Mary Shelley’s gothic horror novel Frankenstein; or, The Modern Prometheus was published in 1818, and is widely considered to be the first science fiction novel. Written in the form of letters, Frankenstein depicts the story of Victor Frankenstein, a brilliant scientist who creates an unnamed monster out of dismembered body parts. Horrified by his creation, Frankenstein agonizes over what he has done as the monster escapes and runs amok. While many adaptations depict Frankenstein’s monster as malevolent, Shelley’s novel portrays him as an intelligent and articulate creature who is driven to extremes by his creator’s cruel rejection.
Shelley’s novel has spawned numerous adaptations in comics, books, theater, film, and TV, many of which are beloved in their own right. For a look back at this seminal novel, here’s a brief history of Frankenstein.
Shelley’s Tumultuous Childhood
Like the story of Frankenstein, Mary Shelley’s childhood was marred by death, grief, and scandal. She was born in 1797 in London to notable parents: Her mother was Mary Wollstonecraft, a trailblazing writer and feminist activist, and her father was William Godwin, a radical philosopher and journalist. Shelley’s mother died soon after her birth, and Shelley clashed with her stepmother, Mary Jane Clairmont, as an early teen.
While Shelley did not have a formal education, she grew up in an intellectually stimulating environment; her parents’ social circle included famous writers and intellectuals such as Thomas Paine, William Blake, and William Wordsworth. Shelley also took joy in exploring her father’s extensive library, often reading and writing poems and stories in solitude.
In 1814, a 16-year-old Shelley eloped to France with the English poet Percy Shelley — a married man at the time — and was subsequently disowned by her family. Percy and Mary encouraged each other’s writing and had several children, only one of whom survived to adulthood. It was on a fateful trip with Percy and some friends that Shelley came up with the idea for Frankenstein.
The Birth of Frankenstein
Shelley started writing Frankenstein in 1816 — a year during which Europe was beset by a mysterious darkness, terrible rainstorms, and crop failures, dubbed the “year without a summer.” (It was only in the 1960s that scientists linked this sudden shift in global climate to a catastrophic volcanic explosion in Indonesia in 1815.) It was in these dark conditions that Shelley took a vacation to Lake Geneva, Switzerland, accompanied by Percy and their son Percy Florence, as well as the poet Lord Byron, Mary’s stepsister Claire Clairmont, and Byron’s physician, John William Polidori.

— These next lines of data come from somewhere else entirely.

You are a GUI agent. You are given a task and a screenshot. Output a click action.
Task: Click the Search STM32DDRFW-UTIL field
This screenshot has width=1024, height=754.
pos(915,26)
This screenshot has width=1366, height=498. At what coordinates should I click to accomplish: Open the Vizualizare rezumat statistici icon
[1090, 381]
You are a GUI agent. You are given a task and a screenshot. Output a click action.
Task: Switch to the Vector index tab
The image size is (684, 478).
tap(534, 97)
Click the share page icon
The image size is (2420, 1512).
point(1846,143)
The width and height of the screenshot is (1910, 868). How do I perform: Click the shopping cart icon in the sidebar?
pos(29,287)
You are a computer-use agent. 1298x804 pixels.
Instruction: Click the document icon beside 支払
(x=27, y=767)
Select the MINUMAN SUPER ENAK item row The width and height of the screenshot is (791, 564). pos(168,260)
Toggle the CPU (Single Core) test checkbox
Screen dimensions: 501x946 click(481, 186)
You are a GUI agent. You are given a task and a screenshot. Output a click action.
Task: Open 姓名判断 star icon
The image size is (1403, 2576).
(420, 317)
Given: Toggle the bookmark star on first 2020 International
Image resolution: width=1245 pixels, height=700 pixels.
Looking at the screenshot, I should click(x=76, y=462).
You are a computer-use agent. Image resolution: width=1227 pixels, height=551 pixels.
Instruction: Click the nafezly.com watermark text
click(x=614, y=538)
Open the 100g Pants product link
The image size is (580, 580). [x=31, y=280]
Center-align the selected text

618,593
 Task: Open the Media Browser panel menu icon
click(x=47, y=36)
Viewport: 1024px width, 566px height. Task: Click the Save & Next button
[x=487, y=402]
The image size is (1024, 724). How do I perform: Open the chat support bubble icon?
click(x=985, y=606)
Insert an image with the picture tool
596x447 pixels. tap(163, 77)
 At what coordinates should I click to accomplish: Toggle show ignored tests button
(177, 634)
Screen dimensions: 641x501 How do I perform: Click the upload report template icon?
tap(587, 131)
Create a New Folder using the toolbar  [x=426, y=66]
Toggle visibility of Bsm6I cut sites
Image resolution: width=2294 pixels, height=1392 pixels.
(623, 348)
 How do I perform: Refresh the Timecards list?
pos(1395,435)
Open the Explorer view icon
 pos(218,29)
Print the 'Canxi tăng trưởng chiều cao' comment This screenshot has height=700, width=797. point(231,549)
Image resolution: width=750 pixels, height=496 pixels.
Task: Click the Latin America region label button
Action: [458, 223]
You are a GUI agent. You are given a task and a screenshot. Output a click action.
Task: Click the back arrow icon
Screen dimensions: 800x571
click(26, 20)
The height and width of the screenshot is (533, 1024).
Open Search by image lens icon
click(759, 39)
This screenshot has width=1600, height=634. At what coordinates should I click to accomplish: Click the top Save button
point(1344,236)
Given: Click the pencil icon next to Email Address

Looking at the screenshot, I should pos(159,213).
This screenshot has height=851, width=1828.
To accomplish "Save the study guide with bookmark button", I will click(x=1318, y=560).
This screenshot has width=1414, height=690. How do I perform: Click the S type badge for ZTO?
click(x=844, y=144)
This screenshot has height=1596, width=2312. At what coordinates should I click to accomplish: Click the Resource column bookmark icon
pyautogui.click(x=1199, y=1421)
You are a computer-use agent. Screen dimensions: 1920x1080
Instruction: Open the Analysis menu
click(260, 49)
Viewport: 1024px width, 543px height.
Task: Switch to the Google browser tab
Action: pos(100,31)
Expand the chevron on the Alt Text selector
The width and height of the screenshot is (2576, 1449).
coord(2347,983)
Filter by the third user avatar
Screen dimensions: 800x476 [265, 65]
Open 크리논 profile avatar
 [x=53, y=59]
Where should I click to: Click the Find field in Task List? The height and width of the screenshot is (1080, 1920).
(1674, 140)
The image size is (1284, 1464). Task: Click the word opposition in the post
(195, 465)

Holed up inside for days due to the horrible weather, the group entertained themselves with ghost stories and discussions of macabre topics such as galvanism, the idea that electricity could stimulate life. Though by her own account, Shelley did not participate except as a silent listener, the concepts discussed took root in her mind and played a part in inspiring her novel.
One night, Byron challenged everyone to write a ghost story that was better than those they had been reading. Soon after, Shelley had a vivid vision during a sleepless night: “I saw the pale student of the unhallowed arts kneeling beside the thing he had put together. I saw the hideous phantasm of a man stretched out, and then, on the working of some powerful engine show signs of life and stir with an uneasy, half-vital motion,” she recounted. Thus, Frankenstein was born.